══ Data supplied ══

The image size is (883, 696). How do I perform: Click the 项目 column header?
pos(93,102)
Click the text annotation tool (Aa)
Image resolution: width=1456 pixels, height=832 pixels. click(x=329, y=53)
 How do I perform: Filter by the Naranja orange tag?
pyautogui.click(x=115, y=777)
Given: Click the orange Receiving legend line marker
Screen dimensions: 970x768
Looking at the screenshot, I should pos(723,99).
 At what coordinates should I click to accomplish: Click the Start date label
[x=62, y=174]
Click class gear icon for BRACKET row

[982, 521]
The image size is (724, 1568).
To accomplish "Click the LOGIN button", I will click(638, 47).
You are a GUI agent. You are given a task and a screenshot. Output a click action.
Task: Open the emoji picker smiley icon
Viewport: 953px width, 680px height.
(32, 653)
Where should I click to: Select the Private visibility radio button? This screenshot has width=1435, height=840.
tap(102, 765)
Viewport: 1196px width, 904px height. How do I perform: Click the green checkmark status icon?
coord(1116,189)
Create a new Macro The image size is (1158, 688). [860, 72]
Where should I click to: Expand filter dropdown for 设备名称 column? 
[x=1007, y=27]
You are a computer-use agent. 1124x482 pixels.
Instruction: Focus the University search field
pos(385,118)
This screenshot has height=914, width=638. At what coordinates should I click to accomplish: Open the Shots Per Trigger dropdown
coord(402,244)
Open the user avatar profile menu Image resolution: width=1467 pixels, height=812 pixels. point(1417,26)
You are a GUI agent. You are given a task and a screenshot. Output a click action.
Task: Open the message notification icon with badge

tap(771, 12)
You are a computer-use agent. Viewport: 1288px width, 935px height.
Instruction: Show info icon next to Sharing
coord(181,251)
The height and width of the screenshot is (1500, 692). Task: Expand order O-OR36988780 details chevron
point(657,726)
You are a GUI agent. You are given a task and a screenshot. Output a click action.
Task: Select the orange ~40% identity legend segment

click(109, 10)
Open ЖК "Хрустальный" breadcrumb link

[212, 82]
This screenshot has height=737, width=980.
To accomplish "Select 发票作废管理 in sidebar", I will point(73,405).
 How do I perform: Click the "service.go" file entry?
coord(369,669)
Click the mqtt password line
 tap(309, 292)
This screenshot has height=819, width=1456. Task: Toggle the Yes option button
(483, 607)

═══

→ Work instruction
Scanning the data above, copy out every line where "will" is found.

→ Task result
To accomplish "Click the LOGIN button", I will click(638, 47).
To accomplish "Select 发票作废管理 in sidebar", I will point(73,405).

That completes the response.